Ситуация сложилась непонятная, странная. С одной стороны, у Пятраса забрали отснятый материал и сказали ему, что фильм обо мне сниматься не будет, а с другой — не было официального приказа о закрытии фильма. И никакого другого задания Пятрас пока не получил. Поэтому помимо хождения по инстанциям (мы еще собираемся побывать в ЦК и в министерстве культуры) и попыток увидеться с директором киностудии мы занимаемся делом — ищем в Вильно места, подходящие для съемок. Мне нравится идея Пятраса со съемками на улице. Так и впрямь будет интереснее и ярче, чем одно только сидение в студии. Но для каждого отрывка надо подобрать подходящий «фон», как выражается Пятрас. Парк, набережная и т. п. Мы подбираем места и утверждаем их голосованием (иногда и спорим). Если получится отстоять фильм, то у нас уже будет проделана вся предварительная работа. Если же нет, тоже хорошо — благодаря прогулкам с Пятрасом я лучше узнаю Вильно, и вообще, приятно гулять по городу с умным собеседником.
Представь себе, драгоценная моя, здание, в котором находилась типография Роммов[132], сохранилось. Вильно вообще мало пострадал от войны. Только теперь там другая типография и это уже не Жмудский переулок, а Шауляйская улица.
Мне очень неловко интересоваться судьбой документального фильма обо мне самом. Это выглядит нескромным, выглядит так, будто я настаиваю на том, чтобы такой фильм был бы непременно снят. Но я привык доводить начатое дело до конца (уж тебе-то, дорогая моя, этого объяснять не надо), и, кроме того, мне жаль Пятраса. Больше всего мне жаль Пятраса. Он так загорелся этой идеей, он столько надежд возлагал на эту работу, и он, как оказалось, потратил изрядно собственных денег на съемки в Москве. Командировочные совершенно не покрывали его расходов. Я предложил ему компенсировать то, что он истратил, но он категорически отказался взять у меня хотя бы рубль. Мне не удалось уговорить его принять хотя бы половину истраченной суммы под тем предлогом, что мы компаньоны и должны делить расходы пополам. Хочется перед отъездом подарить ему лотерейный билет, на который падет крупный выигрыш, но, как ты знаешь, драгоценная моя, это идет вразрез с моими принципами.

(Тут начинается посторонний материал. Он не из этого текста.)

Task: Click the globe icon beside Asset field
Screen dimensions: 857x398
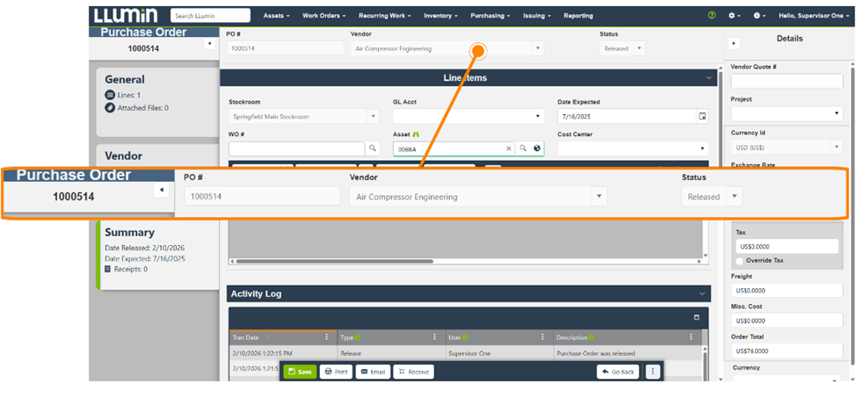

До директора киностудии я все-таки доберусь. Я не уеду, пока не поговорю с ним и не узнаю, кто дал ему распоряжение закрыть фильм. А потом пойду к тому человеку. Мне очень важно докопаться до истины, и, кроме того, я хочу спасти фильм. После прогулок с Пятрасом по Вильно эта идея понравилась мне окончательно. Мне нравится идея, мне нравится режиссер, мне нравится сама мысль о том, что умный и талантливый человек снимет обо мне документальный фильм, в котором я сам расскажу о себе. Ты понимаешь, драгоценная моя, насколько это для меня важно. И я хочу, чтобы такой фильм был снят.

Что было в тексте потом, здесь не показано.